Kidney needed. Pass the word! by Marjorie Arons-Barron

The entry below is being cross posted from Marjorie Arons Barron’s own blog.

The sign hung over Fenway Park, just under the beloved Red Sox icon. It read, “Save Doug Kahn’s Life! BWH.donorscreen.org   Kidney donor urgently needed!” A desperate move on behalf of a desperate young man.

Things have never been easy for the 50-year-old Brockton accountant and father of two children, ages nine and seven. As a student, Doug Kahn struggled with depression and was treated with, among other things, lithium. It was well before medicine established a link between long-term use of that drug and kidney disease. In 2008, Doug completed his MBA in finance and simultaneously was diagnosed with kidney failure.
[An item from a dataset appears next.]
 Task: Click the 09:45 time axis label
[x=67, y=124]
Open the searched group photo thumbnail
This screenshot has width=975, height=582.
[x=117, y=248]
Now he is among the 100,000 patients in the United States who, each year, sit and wait for a kidney from a deceased person. Fewer than 20,000 will get such a transplant. Doug has been on the waiting list for two years. If averages hold, he’ll have three or four additional years, dependent on dialysis four hours daily, three days a week. The alternative solution is to find a living donor. Hence, the sign at Fenway Park.

Susan Kahn, Doug’s mom, is a friend from high school who got her master’s degree in teaching and has taught thousands of dyslexic children and adults, including son Doug, to read.  Dissatisfied with available teaching materials, she has published 15 books, produced 32 videos, and written over 500 blogs to help teach people from six years of age to 60 to read. Doug’s disease is a very different kind of challenge, an existential one, and Susan is determined to get the word out.

She started an awareness campaign to find Doug a donor by creating a poster/car magnet to attract potential donors. Doug is listed on the National Kidney Registry: https://www.nkr.org/eeu334 . Anyone interested in becoming a donor, either directly or through an organ exchange, can begin an evaluation by going to the website: BWH.donorscreen.org.

Potential donors are evaluated by separate teams of health care professionals. Those experts determine prospective donors’ suitability, educate them about the risks and benefits, and support them in the decision-making process.

Kidney transplants have been done successfully since 1954, but organ availability has never kept up with need. An estimated 400,000 lives have been saved by this medical advance, first achieved by Dr. Joseph E. Murray at Boston.’s Peter Bent Brigham Hospital. (He later won the Nobel Prize in Medicine.) Despite the vast numbers, every single case has to be met with a sense of urgency, one at a time. Lives hang in the balance. Doug Kahn of Brockton, MA is one of those desperate lives.